Now’s your chance to check it out for yourself. A new video from Mobileye demonstrates the company’s latest technology during a 40-minute drive through the streets of Jerusalem.

Lots of Obstacles, No Human Intervention

The vehicle successfully navigated busy intersections, multi-lane roundabouts, merging, parked cars and unprotected left-hand turns.

(Image: Mobileye)

Some of the more challenging events included a hesitant pedestrian standing alongside the road, who decides not to cross to the other side, and another pedestrian walking in the center lane.

The only time the back-up driver took control of the vehicle was to pull it over to the side of the road so the batteries could be changed in the drone recording the video.

How it Works

The demonstration vehicle was equipped with eight long-range cameras and four parking cameras. Data from the cameras was fed into two of Mobileye’s EyeQ5s system-on-a-chip processors.

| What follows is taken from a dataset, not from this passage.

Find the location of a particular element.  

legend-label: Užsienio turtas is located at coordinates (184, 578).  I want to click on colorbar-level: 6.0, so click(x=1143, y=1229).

Mobileye plans to team the camera system with a separate unit that uses lidar and radar. The two sensor suites work independently, rather than the so-called fused systems being developed by other companies, to provide redundancy.

Mobileye says the system’s processors assume worst-case scenarios of what other road users will do instead of predicting what will happen based on datasets of real-world behavior. As a result, the company claims, “the decision-making brain of the AV will never cause an accident.”

CEO Amnon Shashua further describes the company’s philosophy in a recent blog post.

Why it Matters

In addition to technical challenges, autonomous vehicles also need to overcome public concern and uncertainty about such systems.

Real world demonstrations can help educate consumers about self-driving cars.

What’s Next?

Mobileye, which was purchased by Intel for $15.3 billion in 2017, already supplies advanced driver assistance systems to about 30 carmakers worldwide.

Last November, the Israel-based company announced a partnership with Chinese startup Nio to develop automated systems for use in the latter’s electric cars. The two companies intend to debut a first-generation system in robo-taxis in China in 2022.

Mobileye also plans to market a variant of the latter application to other carmakers worldwide.